Hello,
I have a matrix data where rows are samples(40 in one group and 40 in the other), columns genes(20k) and the value is the coverage. Like this
Sample | Group | Gene1 | Gene2 | Gene20000 |
---|---|---|---|---|
S1 | A | 100 | 200 | ... |
S2 | A | 200 | 70 | ... |
S3 | B | 89 | 34 | ... |
This is genomic data, not RNAseq data, so I can't use edgeR or similars. Also I could have 0 coverage in some values, in fact, they are very interesting. I know I could use some CNV software, but I specially interested in this analysis.

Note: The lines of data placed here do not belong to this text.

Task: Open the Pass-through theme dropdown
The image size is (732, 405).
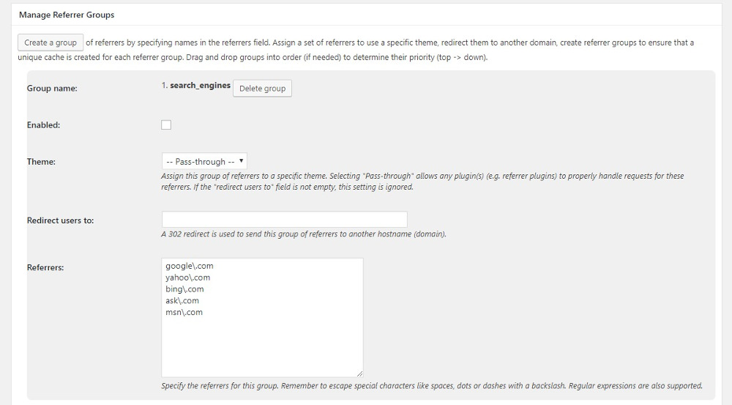Action: tap(204, 161)
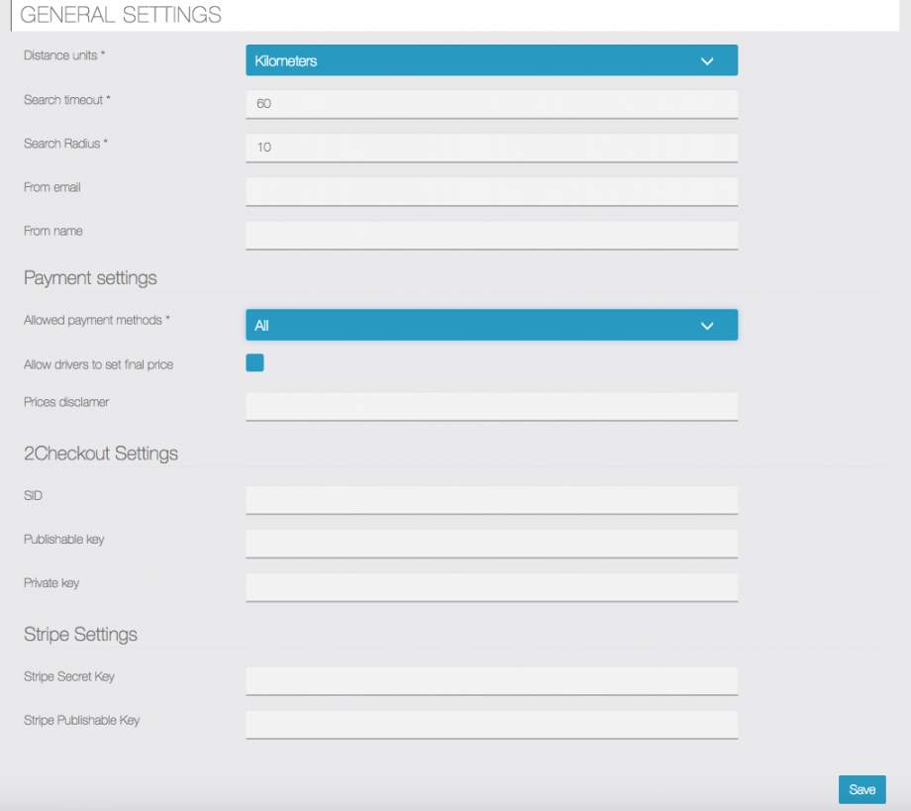Select the 2Checkout Publishable key field

click(491, 543)
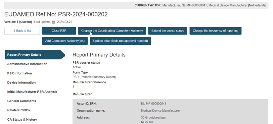Open the General Comments section

(x=22, y=101)
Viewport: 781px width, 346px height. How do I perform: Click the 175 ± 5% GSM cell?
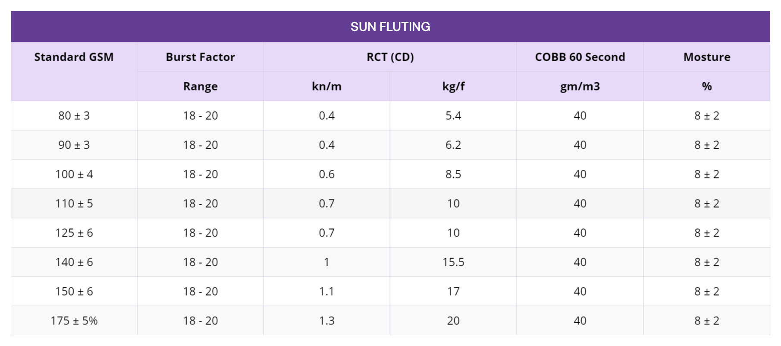click(74, 321)
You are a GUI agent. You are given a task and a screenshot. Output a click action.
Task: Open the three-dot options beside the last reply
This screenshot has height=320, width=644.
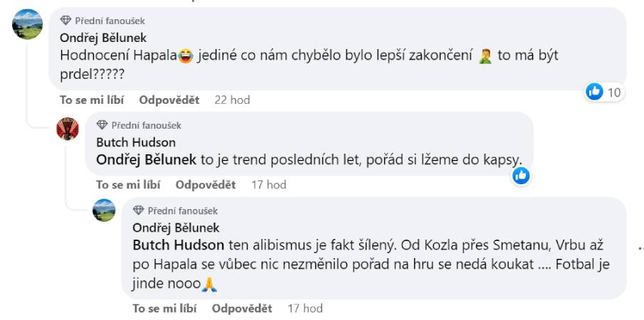(x=640, y=248)
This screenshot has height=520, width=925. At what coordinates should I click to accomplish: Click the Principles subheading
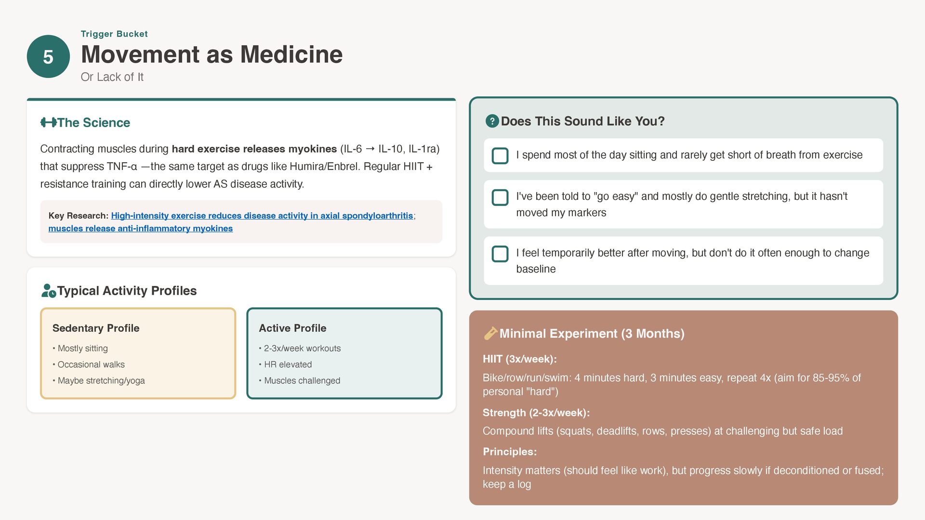pyautogui.click(x=509, y=452)
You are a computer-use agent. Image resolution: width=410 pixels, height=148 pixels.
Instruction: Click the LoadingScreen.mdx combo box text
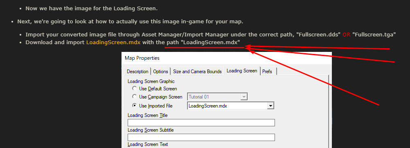[208, 106]
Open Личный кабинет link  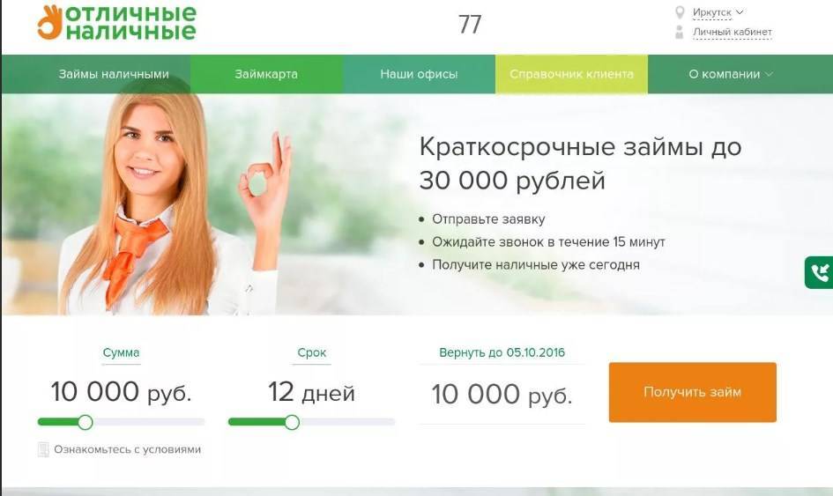tap(732, 32)
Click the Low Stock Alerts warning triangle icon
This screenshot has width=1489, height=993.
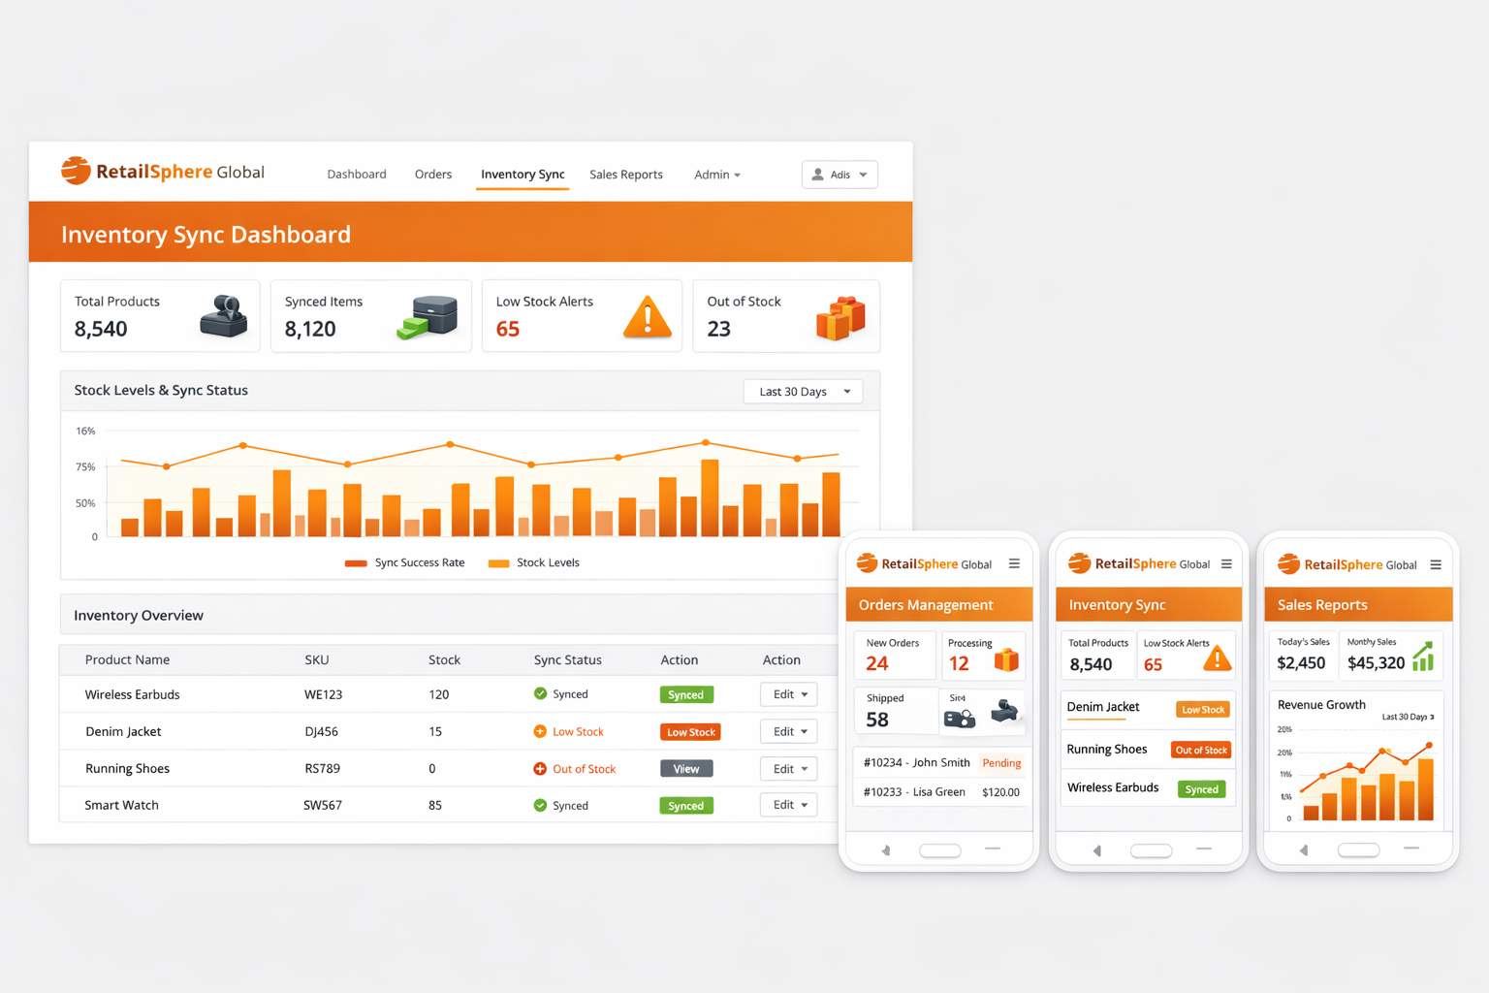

So, my question is about if I could use any statistical test or modeling to get the most significant genes.
Many thanks
That's an interesting point. My understanding of differential expression (DE) analysis is that you often make some kind of assumption about how RNAseq read counts are distributed (e.g. negative bionomial). In fact, I think tools like edgeR and DEseq make such assumption (Why Does Rna-Seq Read Count Fit Poisson Distribution?). Given that it's DNAseq read counts, I would think that the distribution would be vastly different from that of RNAseq reads. So I'm little bit surprised to hear that tools for RNAseq DE can handle cases like the one OP is asking.
I'll just ask - why would you think the distributions would be vastly different, simply based on the source molecule type? Especially after the link you posted. We have no idea (at least I don't) of what kind of experiment produced the data in the table presented by @roalva1, and that's really the key - we don't know the nature of the process generating the reads. Maybe they try to offer a clue by saying they know they can use CNV software. For me a basic assumption would be they measured some kind of process that generates reads across the genome that can be mapped to their 20k "genes" and they'd like to compare these between groups, which sounds similar to RNA Seq, or ChIP Seq, such that one expects some number of things to be unchanged between groups, and some number of things to significantly different. I suppose it would help if people would actually describe what they're doing :)
Dear,
the experiment is exome dna sequencing from tumor and control. I think it is not a good solution to use edgerR, since it disregards genes with count 0, and I am very interested in them.